In other bovine-product related developments, the USDA has apparently gotten serious about investigating the many ways that unregulated pharmaceuticals are getting into our meat and dairy. An April report by the USDA's Office of the Inspector General called out its own agency for its near total lack of oversight in recent, um, decades, and made recommendations for reform.

The Food and Drug Administration also finally released estimates in December -- for the first time ever -- of total antibiotic use in the nation's livestock industry. In 2009, that figure was 29 million pounds, most of it for non-therapeutic use such as spurring weight gain in animals. This is partly why there's an epidemic of antibiotic-resistant staph, or MRSA, in feedlots. The report expresses FDA's newfound intention to curb antibiotic use in agriculture.

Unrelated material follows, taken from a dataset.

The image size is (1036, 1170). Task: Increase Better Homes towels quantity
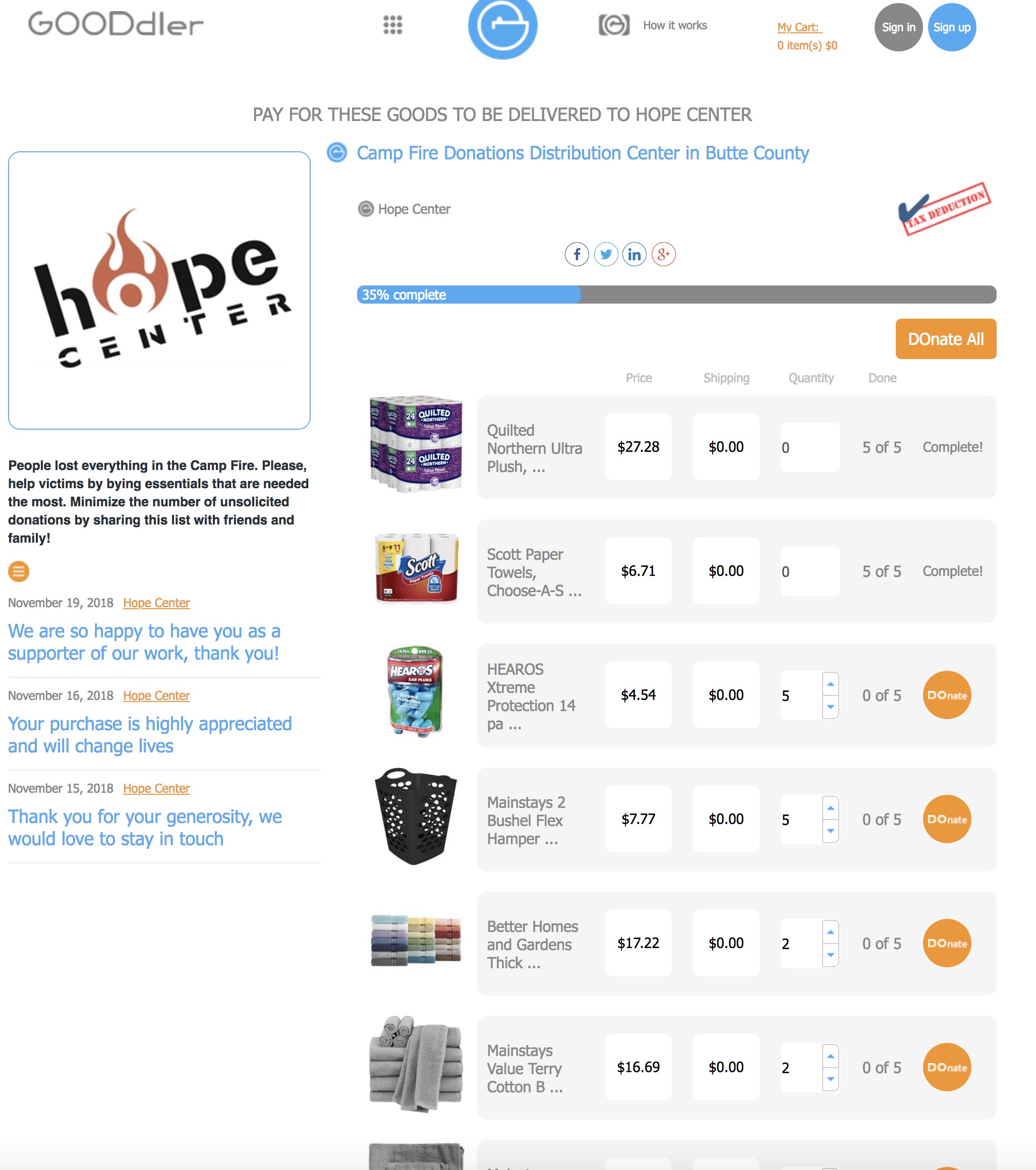coord(831,932)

Amid this climate of agency self-examination, my pick for the sleeper story of the year was broken by Colorado beekeeper Tom Theobald. Concerned about an abnormal 40 percent annual loss in his colonies, he began to suspect an agricultural chemical called clothianidin that was used in area cornfields. The Bayer-patented neurotoxin has been used in seed coatings since 2003, though Bayer's permission to market it was granted conditionally, dependent on the submission of evidence that it was safe for bees.

Theobald tracked down a lengthy correspondence between Bayer and the Environmental Protection Agency, in which Bayer repeatedly stalled and the EPA granted numerous extensions until Bayer finally conducted a study. That study was never released, and lay buried for years until Theobald, who was just trying to figure out what happened to his bees, finally found it online. The study, it turns out, was done in Canada (against agency rules) and was conducted so poorly that the results could not be considered conclusive, or even indicative, that clothianidin used on corn is safe for local bees.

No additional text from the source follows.